El combate del Uvero

Allí la insurrección se cubrió de gloria

Por el Comandante RaúL CASTRO (*)

En mi opinión y en ello coincido con todos los camaradas que tomaron parte en esa acción, el combate del Uvero fue el primero importante que tuvimos y tal vez decisivo en aquella contienda en que solamente habíamos podido hacer ataques en pequeña escala, por sorpresa y sin enfrascarnos en un verdadero intercambio de tiros con el enemigo.

Atacamos una guarnición grande, y para mí, en realidad, el combate duró casi cinco horas desde las cinco de la mañana hasta las diez, contando inclusive las precauciones que se tomaron para la retirada, después de recoger los muertos y preparar los heridos para su traslado.

Almeida fue el alma del combate y el Che Guevara comenzó a destacarse allí como un guerrero impetuoso.
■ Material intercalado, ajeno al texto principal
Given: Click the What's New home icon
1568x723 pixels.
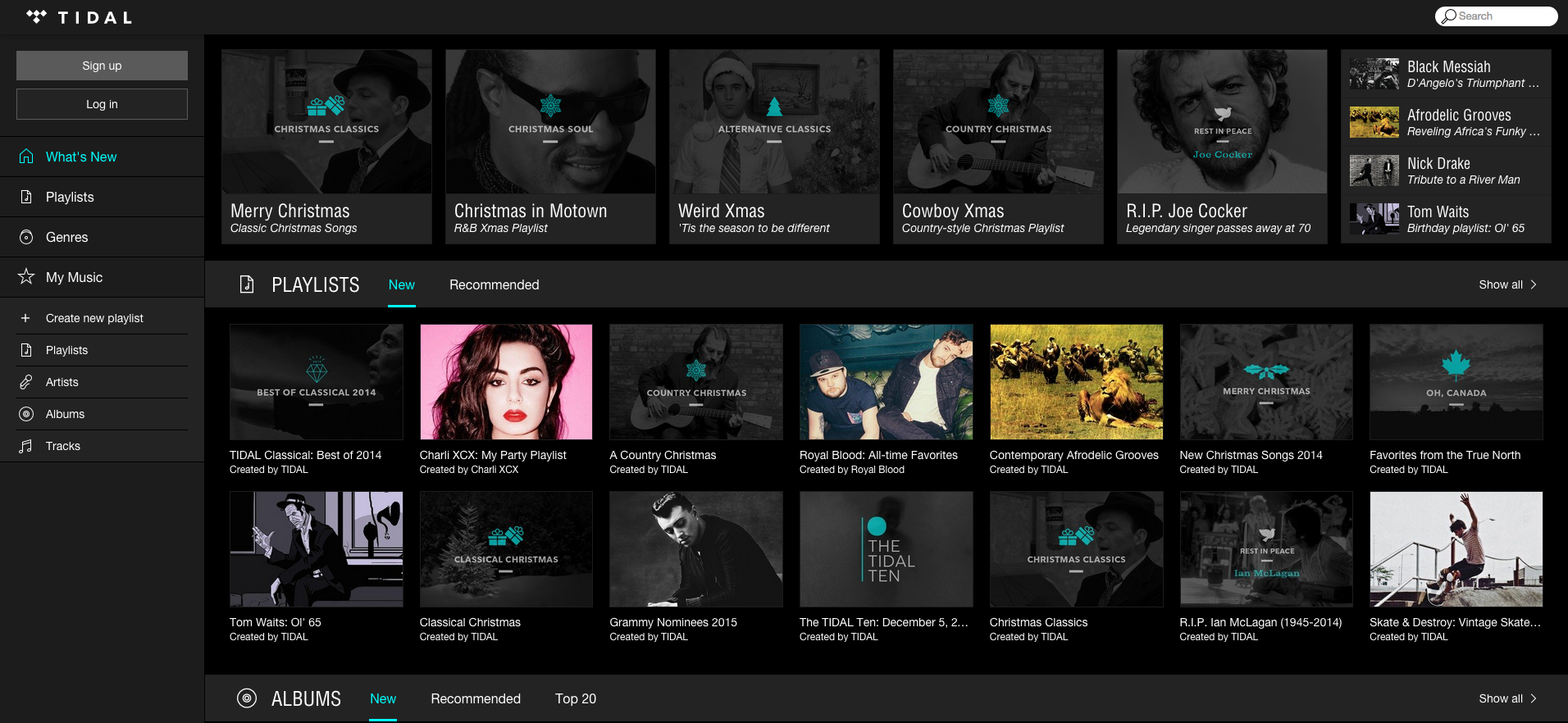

Vi el combate bastante difícil al final e incluso le dije a Fidel que íbamos a tener que retirarnos. Tiroteamos continuamente la planta eléctrica del cuartel para evitar que pudieran comunicarle a la aviación o pedir refuerzos.

Capturamos en esa ocasión armas que nos permitieron dotar a casi dos columnas, aunque no estaban muy bien armadas. Hicimos una retirada a través de la Sierra Maestra que fue famosa, casi legendaria, bordeando las faldas.
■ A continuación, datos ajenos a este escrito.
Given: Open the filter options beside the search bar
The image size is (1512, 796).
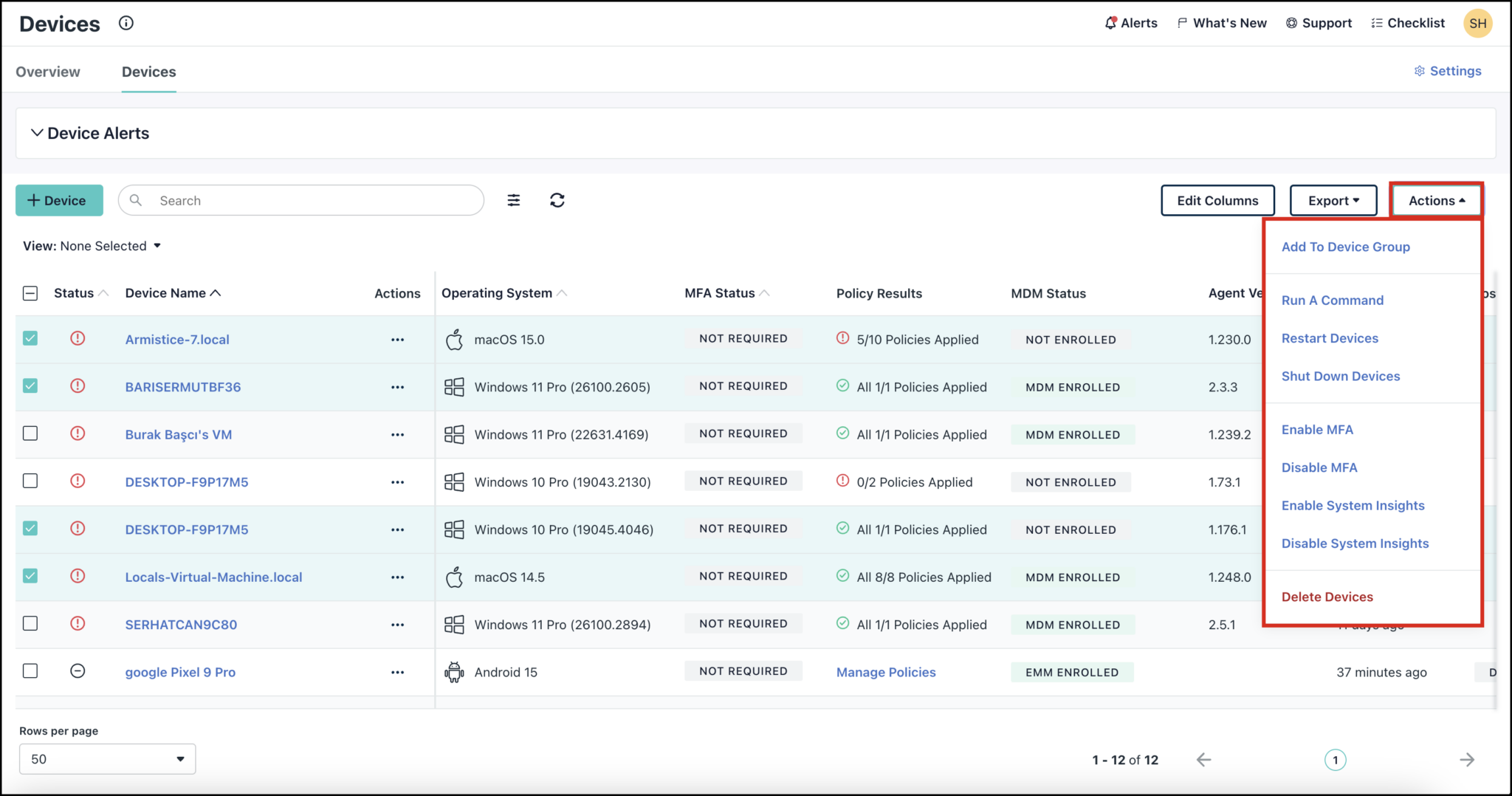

Sufrimos un hambre terrible, pues no hallábamos qué comer en ningún caserío o bohío solitario, ya que la dictadura había iniciado el desalojo de la Sierra con el propósito de bombardearla.

Recuerdo que me comí una panza de res que olía mal, y me supo a gloria.

El encuentro del Uvero nos dio categoría de tropa experimentada. Tuvo cierta resonancia, pues se comprobó el calibre de aquellos combatientes que estaban decididos a todo.

Teníamos gente dentro del campamento del Ejército en el Uvero que nos suministraba información, pero algunos detalles no se ajustaron a lo exacto y esos fueron los fallos que sufrimos en el ataque. Además, el enemigo estaba verdaderamente fortificado. Recuerdo que las barricadas las habían formado con polines de línea que eran muy difícil de perforar por la escasa potencia de fuego con que contábamos. Sin embargo, la valentía de Almeida permitió convertir aquel ataque problemático en una resonante victoria, a pesar de que llevábamos algún tiempo sin pelear.

Para medir la importancia de la acción del Uvero, bástenos decir que Fidel utilizó allí a todos los miembros de sus fuerzas. Todo el mundo peleó. Celia Sánchez se convirtió en soldado de línea y disparó su arma incansablemente.

Allí la insurrección se cubrió de gloria.

(*) Publicado en el periódico Hoy el 28 de mayo de 1965.